Exercício a >> No texto sobre juros e ajuste fiscal, de quanto para quanto subiu a taxa Selic entre janeiro e abril?

Trecho do documento >>
Para ficar apenas nos primeiros meses da gestão de Joaquim Levy na Fazenda, de janeiro a abril a taxa Selic subiu 1,5 ponto, de 11,75% para 13,25%. Como cada ponto de alta do juro básico corresponde, por baixo, a um acréscimo de R$ 20 bilhões no custo de carregamento da dívida mobiliária federal, a austeridade do Banco Central aumentou em R$ 30 bilhões os gastos do Tesouro Nacional.
O superávit primário é a economia que o governo faz para pagar juros da dívida. O BC, em quatro meses, engordou a conta de juros em quase a metade do valor que a Fazenda pretende, a duras penas, economizar durante todo o ano. O desgastante processo político para aprovação de apenas uma das MPs do ajuste fiscal, a 664, a que restringe seguro-desemprego e abono salarial, visou cortar gastos de R$ 18 bilhões. O que o governo economiza de um lado, o BC esbanja de outro. Parece uma sitcom nonsense: enquanto corta impregada, faxineira, jardineiro e motorista, o patrão expande o limite do cartão de crédito da madame.
As duas políticas, a fiscal e a monetária, caminham no mesmo sentido: derrubar a atividade econômica. Querem restabelecer a confiança da sociedade no governo por meio da recessão. Mas a prodigalidade da segunda solapa a sovinice da primeira. Enquanto a mão fiscal atua para diminuir despesas e investimentos e aumentar receitas, a monetária age para ampliar os gastos com o pagamento de juros. Quanto mais o BC gastar, mais a Fazenda terá de economizar. Esta tarefa se torna cada vez mais complicada porque, em sua cruzada desinflacionaria, o “vigilante monetário”, ao pisar impiedosamente em uma economia já no chão, reduz a capacidade de arrecadação da Fazenda. As políticas caminham juntas, mas não se falam nem se tocam.
Se o BC só parar de subir a Selic quando ela chegar em 14%, como desconfia o mercado, o custo da política monetária no ano se elevará para R$ 45 bilhões. Se o objetivo da Fazenda for o de estabilizar a dívida bruta como proporção do PIB, ao invés dos pretendidos R$ 66 bilhões terá de economizar R$ 111 bilhões. Simplesmente não dá. O quadro sobre o qual irão se debruçar as agências de rating: desemprego de 8%, recessão de 1,1%, IPCA em queda de 8,26% este ano para 5,6% no próximo (projeções Focus), pequeno superávit primário e dívida bruta em alta. Ou seja, o país estará mais endividado e com menor capacidade de saldar a dívida porque cresce menos. Mas o grau de investimento será mantido, uma vez que as políticas são ortodoxas, justamente as que as classificadoras recomendam.

[Linhas sobre onde os alvos aparecem]
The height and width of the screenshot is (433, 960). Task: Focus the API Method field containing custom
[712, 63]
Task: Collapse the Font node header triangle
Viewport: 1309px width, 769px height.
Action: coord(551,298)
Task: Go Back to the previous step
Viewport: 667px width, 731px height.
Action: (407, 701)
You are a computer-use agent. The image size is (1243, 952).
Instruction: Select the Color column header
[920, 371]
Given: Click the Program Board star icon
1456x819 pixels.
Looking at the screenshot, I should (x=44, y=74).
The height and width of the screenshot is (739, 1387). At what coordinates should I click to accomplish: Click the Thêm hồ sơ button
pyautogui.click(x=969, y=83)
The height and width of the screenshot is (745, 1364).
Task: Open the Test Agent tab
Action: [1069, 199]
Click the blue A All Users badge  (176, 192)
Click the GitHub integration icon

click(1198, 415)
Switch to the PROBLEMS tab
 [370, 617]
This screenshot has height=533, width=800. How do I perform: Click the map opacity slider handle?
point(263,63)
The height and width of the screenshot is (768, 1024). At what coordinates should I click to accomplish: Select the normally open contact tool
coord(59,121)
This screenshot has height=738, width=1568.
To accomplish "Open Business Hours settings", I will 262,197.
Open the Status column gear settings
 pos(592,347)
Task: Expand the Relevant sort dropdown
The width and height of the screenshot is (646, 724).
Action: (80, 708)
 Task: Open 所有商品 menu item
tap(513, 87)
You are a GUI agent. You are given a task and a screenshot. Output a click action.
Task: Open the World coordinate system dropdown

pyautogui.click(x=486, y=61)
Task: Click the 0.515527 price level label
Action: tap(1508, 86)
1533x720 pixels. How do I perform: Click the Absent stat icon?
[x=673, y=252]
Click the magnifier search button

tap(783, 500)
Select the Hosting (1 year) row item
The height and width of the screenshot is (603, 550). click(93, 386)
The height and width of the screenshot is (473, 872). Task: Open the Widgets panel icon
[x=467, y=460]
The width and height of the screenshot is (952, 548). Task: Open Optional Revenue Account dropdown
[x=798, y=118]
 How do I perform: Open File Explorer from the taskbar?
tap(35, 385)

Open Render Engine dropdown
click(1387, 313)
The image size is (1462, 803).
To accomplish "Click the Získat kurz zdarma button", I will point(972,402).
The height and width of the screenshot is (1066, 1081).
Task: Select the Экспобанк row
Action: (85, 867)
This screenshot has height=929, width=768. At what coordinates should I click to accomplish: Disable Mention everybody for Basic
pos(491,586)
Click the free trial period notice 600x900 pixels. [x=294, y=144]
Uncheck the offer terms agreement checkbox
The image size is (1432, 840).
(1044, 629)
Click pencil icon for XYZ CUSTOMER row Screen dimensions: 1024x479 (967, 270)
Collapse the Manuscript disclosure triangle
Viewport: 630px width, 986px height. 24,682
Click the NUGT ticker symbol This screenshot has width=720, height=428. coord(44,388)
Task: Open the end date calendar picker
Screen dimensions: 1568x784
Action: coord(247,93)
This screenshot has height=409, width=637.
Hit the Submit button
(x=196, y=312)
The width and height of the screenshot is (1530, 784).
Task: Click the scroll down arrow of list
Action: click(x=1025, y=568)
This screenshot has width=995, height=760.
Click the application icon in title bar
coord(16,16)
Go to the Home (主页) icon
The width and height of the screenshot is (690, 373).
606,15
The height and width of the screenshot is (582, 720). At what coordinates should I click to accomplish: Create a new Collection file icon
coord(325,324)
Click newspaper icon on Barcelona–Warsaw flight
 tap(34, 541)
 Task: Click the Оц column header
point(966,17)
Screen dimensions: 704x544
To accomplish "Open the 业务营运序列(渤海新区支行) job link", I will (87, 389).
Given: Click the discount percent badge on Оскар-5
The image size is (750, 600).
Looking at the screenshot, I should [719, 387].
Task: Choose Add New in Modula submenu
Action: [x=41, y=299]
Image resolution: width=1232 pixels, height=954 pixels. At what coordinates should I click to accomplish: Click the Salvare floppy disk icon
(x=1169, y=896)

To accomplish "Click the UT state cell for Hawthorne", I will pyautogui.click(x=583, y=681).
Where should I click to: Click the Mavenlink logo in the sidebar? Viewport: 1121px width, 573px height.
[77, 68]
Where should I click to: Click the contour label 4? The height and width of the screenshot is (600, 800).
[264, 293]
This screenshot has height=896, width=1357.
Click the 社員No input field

Exercício b >> Organize em tabela Markdown, com as colunas Nº e Linha do registro, as linhas sobre onde os alvos aparecem que começam na linha com "Collapse the Manuscript disclosure triangle" e seguem até a linha com "Action: [x=41, y=299]", ambas incluídas. Omita as linhas em branco.

Resposta do exercício a >> De 11,75% para 13,25%.

Resposta do exercício b >>
| Nº | Linha do registro |
|---|---|
| 1 | Collapse the Manuscript disclosure triangle |
| 2 | Viewport: 630px width, 986px height. 24,682 |
| 3 | Click the NUGT ticker symbol This screenshot has width=720, height=428. coord(44,388) |
| 4 | Task: Open the end date calendar picker |
| 5 | Screen dimensions: 1568x784 |
| 6 | Action: coord(247,93) |
| 7 | This screenshot has height=409, width=637. |
| 8 | Hit the Submit button |
| 9 | (x=196, y=312) |
| 10 | The width and height of the screenshot is (1530, 784). |
| 11 | Task: Click the scroll down arrow of list |
| 12 | Action: click(x=1025, y=568) |
| 13 | This screenshot has width=995, height=760. |
| 14 | Click the application icon in title bar |
| 15 | coord(16,16) |
| 16 | Go to the Home (主页) icon |
| 17 | The width and height of the screenshot is (690, 373). |
| 18 | 606,15 |
| 19 | The height and width of the screenshot is (582, 720). At what coordinates should I click to accomplish: Create a new Collection file icon |
| 20 | coord(325,324) |
| 21 | Click newspaper icon on Barcelona–Warsaw flight |
| 22 |  tap(34, 541) |
| 23 |  Task: Click the Оц column header |
| 24 | point(966,17) |
| 25 | Screen dimensions: 704x544 |
| 26 | To accomplish "Open the 业务营运序列(渤海新区支行) job link", I will (87, 389). |
| 27 | Given: Click the discount percent badge on Оскар-5 |
| 28 | The image size is (750, 600). |
| 29 | Looking at the screenshot, I should [719, 387]. |
| 30 | Task: Choose Add New in Modula submenu |
| 31 | Action: [x=41, y=299] |